> _Written exercise_
Write out the material again, swapping every "Viewport" for "Screen area" and leaving everything else unchanged.
** START **
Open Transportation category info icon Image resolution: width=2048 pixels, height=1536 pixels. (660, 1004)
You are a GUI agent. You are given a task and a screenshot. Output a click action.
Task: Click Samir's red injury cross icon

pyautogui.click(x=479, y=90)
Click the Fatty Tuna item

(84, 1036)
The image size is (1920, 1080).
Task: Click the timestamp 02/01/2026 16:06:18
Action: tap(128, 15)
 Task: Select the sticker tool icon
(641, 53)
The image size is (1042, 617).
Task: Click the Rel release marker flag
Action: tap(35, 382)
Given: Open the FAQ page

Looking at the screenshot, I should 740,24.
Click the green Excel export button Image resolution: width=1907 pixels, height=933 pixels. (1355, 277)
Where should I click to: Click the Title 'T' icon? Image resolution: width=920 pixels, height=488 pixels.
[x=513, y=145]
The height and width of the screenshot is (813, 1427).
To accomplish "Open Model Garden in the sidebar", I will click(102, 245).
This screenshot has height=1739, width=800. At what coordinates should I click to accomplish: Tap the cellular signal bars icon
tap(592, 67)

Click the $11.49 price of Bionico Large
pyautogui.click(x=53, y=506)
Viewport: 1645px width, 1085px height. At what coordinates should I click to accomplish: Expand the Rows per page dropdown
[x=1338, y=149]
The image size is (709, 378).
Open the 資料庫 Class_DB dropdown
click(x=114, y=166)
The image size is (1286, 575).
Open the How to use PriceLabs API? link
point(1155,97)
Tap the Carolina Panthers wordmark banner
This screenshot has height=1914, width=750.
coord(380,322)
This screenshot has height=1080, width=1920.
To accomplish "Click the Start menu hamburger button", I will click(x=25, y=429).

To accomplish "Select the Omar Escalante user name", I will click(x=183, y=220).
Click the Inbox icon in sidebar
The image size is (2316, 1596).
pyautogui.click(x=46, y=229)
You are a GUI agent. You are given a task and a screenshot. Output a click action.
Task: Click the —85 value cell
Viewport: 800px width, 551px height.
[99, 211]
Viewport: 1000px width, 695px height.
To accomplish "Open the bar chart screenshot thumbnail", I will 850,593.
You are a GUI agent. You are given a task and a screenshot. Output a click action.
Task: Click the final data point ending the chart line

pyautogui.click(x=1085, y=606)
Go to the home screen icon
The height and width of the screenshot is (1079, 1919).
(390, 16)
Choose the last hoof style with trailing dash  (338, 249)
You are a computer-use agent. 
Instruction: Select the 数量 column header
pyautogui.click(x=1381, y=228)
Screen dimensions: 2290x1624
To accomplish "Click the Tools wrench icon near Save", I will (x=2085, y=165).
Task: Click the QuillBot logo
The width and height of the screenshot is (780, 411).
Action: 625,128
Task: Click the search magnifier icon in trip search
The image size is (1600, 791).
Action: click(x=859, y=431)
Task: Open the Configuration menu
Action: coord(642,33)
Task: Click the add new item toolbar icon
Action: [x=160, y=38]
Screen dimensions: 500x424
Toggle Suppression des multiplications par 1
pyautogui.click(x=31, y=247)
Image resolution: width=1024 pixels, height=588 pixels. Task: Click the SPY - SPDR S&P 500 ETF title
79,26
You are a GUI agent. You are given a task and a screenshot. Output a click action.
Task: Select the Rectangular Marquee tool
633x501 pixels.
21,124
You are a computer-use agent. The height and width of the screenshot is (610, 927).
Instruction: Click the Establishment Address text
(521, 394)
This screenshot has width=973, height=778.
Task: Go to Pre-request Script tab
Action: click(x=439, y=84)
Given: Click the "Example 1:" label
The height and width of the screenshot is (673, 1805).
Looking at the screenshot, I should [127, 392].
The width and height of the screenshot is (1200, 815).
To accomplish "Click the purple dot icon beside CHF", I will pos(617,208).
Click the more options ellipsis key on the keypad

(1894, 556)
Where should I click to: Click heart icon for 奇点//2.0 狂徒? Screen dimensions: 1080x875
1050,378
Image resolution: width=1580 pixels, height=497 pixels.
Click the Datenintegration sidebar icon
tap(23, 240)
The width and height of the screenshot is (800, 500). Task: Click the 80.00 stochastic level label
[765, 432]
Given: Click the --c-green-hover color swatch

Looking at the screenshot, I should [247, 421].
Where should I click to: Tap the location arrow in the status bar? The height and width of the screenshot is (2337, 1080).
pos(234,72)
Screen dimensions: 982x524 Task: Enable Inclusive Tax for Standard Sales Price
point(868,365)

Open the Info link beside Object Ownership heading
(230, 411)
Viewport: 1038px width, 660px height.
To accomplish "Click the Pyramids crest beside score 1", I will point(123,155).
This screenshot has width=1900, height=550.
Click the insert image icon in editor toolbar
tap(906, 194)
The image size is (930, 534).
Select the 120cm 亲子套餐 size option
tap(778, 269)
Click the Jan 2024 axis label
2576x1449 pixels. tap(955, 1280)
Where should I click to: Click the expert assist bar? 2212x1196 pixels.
** END **
> _Completed task_
Open Transportation category info icon Image resolution: width=2048 pixels, height=1536 pixels. (660, 1004)
You are a GUI agent. You are given a task and a screenshot. Output a click action.
Task: Click Samir's red injury cross icon

pyautogui.click(x=479, y=90)
Click the Fatty Tuna item

(84, 1036)
The image size is (1920, 1080).
Task: Click the timestamp 02/01/2026 16:06:18
Action: tap(128, 15)
 Task: Select the sticker tool icon
(641, 53)
The image size is (1042, 617).
Task: Click the Rel release marker flag
Action: tap(35, 382)
Given: Open the FAQ page

Looking at the screenshot, I should 740,24.
Click the green Excel export button Image resolution: width=1907 pixels, height=933 pixels. (1355, 277)
Where should I click to: Click the Title 'T' icon? Image resolution: width=920 pixels, height=488 pixels.
[x=513, y=145]
The height and width of the screenshot is (813, 1427).
To accomplish "Open Model Garden in the sidebar", I will click(102, 245).
This screenshot has height=1739, width=800. At what coordinates should I click to accomplish: Tap the cellular signal bars icon
tap(592, 67)

Click the $11.49 price of Bionico Large
pyautogui.click(x=53, y=506)
Screen area: 1645px width, 1085px height. At what coordinates should I click to accomplish: Expand the Rows per page dropdown
[x=1338, y=149]
The image size is (709, 378).
Open the 資料庫 Class_DB dropdown
click(x=114, y=166)
The image size is (1286, 575).
Open the How to use PriceLabs API? link
point(1155,97)
Tap the Carolina Panthers wordmark banner
This screenshot has height=1914, width=750.
coord(380,322)
This screenshot has height=1080, width=1920.
To accomplish "Click the Start menu hamburger button", I will click(x=25, y=429).

To accomplish "Select the Omar Escalante user name", I will click(x=183, y=220).
Click the Inbox icon in sidebar
The image size is (2316, 1596).
pyautogui.click(x=46, y=229)
You are a GUI agent. You are given a task and a screenshot. Output a click action.
Task: Click the —85 value cell
Screen area: 800px width, 551px height.
[99, 211]
Screen area: 1000px width, 695px height.
To accomplish "Open the bar chart screenshot thumbnail", I will 850,593.
You are a GUI agent. You are given a task and a screenshot. Output a click action.
Task: Click the final data point ending the chart line

pyautogui.click(x=1085, y=606)
Go to the home screen icon
The height and width of the screenshot is (1079, 1919).
(390, 16)
Choose the last hoof style with trailing dash  (338, 249)
You are a computer-use agent. 
Instruction: Select the 数量 column header
pyautogui.click(x=1381, y=228)
Screen dimensions: 2290x1624
To accomplish "Click the Tools wrench icon near Save", I will (x=2085, y=165).
Task: Click the QuillBot logo
The width and height of the screenshot is (780, 411).
Action: 625,128
Task: Click the search magnifier icon in trip search
The image size is (1600, 791).
Action: click(x=859, y=431)
Task: Open the Configuration menu
Action: coord(642,33)
Task: Click the add new item toolbar icon
Action: [x=160, y=38]
Screen dimensions: 500x424
Toggle Suppression des multiplications par 1
pyautogui.click(x=31, y=247)
Image resolution: width=1024 pixels, height=588 pixels. Task: Click the SPY - SPDR S&P 500 ETF title
79,26
You are a GUI agent. You are given a task and a screenshot. Output a click action.
Task: Select the Rectangular Marquee tool
633x501 pixels.
21,124
You are a computer-use agent. The height and width of the screenshot is (610, 927).
Instruction: Click the Establishment Address text
(521, 394)
This screenshot has width=973, height=778.
Task: Go to Pre-request Script tab
Action: click(x=439, y=84)
Given: Click the "Example 1:" label
The height and width of the screenshot is (673, 1805).
Looking at the screenshot, I should [127, 392].
The width and height of the screenshot is (1200, 815).
To accomplish "Click the purple dot icon beside CHF", I will pos(617,208).
Click the more options ellipsis key on the keypad

(1894, 556)
Where should I click to: Click heart icon for 奇点//2.0 狂徒? Screen dimensions: 1080x875
1050,378
Image resolution: width=1580 pixels, height=497 pixels.
Click the Datenintegration sidebar icon
tap(23, 240)
The width and height of the screenshot is (800, 500). Task: Click the 80.00 stochastic level label
[765, 432]
Given: Click the --c-green-hover color swatch

Looking at the screenshot, I should [247, 421].
Where should I click to: Tap the location arrow in the status bar? The height and width of the screenshot is (2337, 1080).
pos(234,72)
Screen dimensions: 982x524 Task: Enable Inclusive Tax for Standard Sales Price
point(868,365)

Open the Info link beside Object Ownership heading
(230, 411)
Screen area: 1038px width, 660px height.
To accomplish "Click the Pyramids crest beside score 1", I will point(123,155).
This screenshot has width=1900, height=550.
Click the insert image icon in editor toolbar
tap(906, 194)
The image size is (930, 534).
Select the 120cm 亲子套餐 size option
tap(778, 269)
Click the Jan 2024 axis label
2576x1449 pixels. tap(955, 1280)
Where should I click to: Click the expert assist bar? 2212x1196 pixels.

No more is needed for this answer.